Meta Overrides

In the previous section, it was seen a meta object, df_meta, stores the information regarding the inferred data types that will be used during model training in the children attribute. Using the example dataset from Overrides, calling df_meta.children gives:

>>> [<Ring[i8]: IntegerBool(name=SeriousDlqin2yrs)>,
... <Ring[f8]: Float(name=RevolvingUtilizationOfUnsecuredLines)>,
... <Scale[i8]: Integer(name=age)>,
... <Scale[i8]: Integer(name=NumberOfTime30-59DaysPastDueNotWorse)>,
... <Ring[f8]: Float(name=DebtRatio)>]

For each entry in df_meta.children there are three important features:

  • Name: The column name associated with the given df_meta entry.

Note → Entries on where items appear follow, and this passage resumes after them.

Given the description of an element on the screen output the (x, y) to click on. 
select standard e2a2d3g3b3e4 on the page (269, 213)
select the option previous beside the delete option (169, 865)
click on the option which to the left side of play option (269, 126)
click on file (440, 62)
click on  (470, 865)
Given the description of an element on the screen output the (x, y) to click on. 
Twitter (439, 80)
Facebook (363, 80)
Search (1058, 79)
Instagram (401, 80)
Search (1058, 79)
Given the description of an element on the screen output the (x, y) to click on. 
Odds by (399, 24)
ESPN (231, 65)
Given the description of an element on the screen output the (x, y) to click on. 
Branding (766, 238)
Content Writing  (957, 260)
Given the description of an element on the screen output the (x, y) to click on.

  • Abstract data types: In the above example, Ring and Scale are both abstract data types. All concrete data types are implementations of these abstract types, which describe generic properties of the data as well as what kinds of operations can be performed on data values. There are five types of abstract data types implemented in the SDK, in a hierarchical structure

    • Nominal: Categorical data

    • Ordinal: Categorical data that can be sorted

    • Affine: Continuous data where the is the notion of distance between two points

    • Scale: Continuous data types where, as well as subtraction, there exists the notion of addition

    • Ring: Continuous data where multiplication and division are defined

  • Concrete data type: These are the concrete implementations of the above abstract classes, such as IntegerBool, Float and Integer. A full list of concrete data types are given below, including the abstract class they are a member of:

Abstract Concrete

Nominal

String

FormattedString

GroupedString

JSON

Ordinal

OrderedString

Bool

Affine

DateTime

Scale

TimeDelta

TimeDeltaDay

Integer

Ring

Float

IntegerBool

Type overrides

To override the default behaviour, type_overrides can be specified in the MetaExtractor.extract() method. The specified arguments should be meta value objects as detailed in the table above. For instance, using the example dataset from Overrides, if it was desired that age should be interpreted as a float, rather than an integer:

from synthesized.metadata.value import Float
age_float = Float('age')
df_meta = MetaExtractor.extract(df, type_overrides=[age_float])
print(df_meta.children)

>>> [<Ring[i8]: IntegerBool(name=SeriousDlqin2yrs)>,
... <Ring[f8]: Float(name=RevolvingUtilizationOfUnsecuredLines)>,
... <Ring[f8]: Float(name=age)>,
... <Scale[i8]: Integer(name=NumberOfTime30-59DaysPastDueNotWorse)>,
... <Ring[f8]: Float(name=DebtRatio)>]

Note, type_overrides are provided as a list since multiple overrides can be specified at once.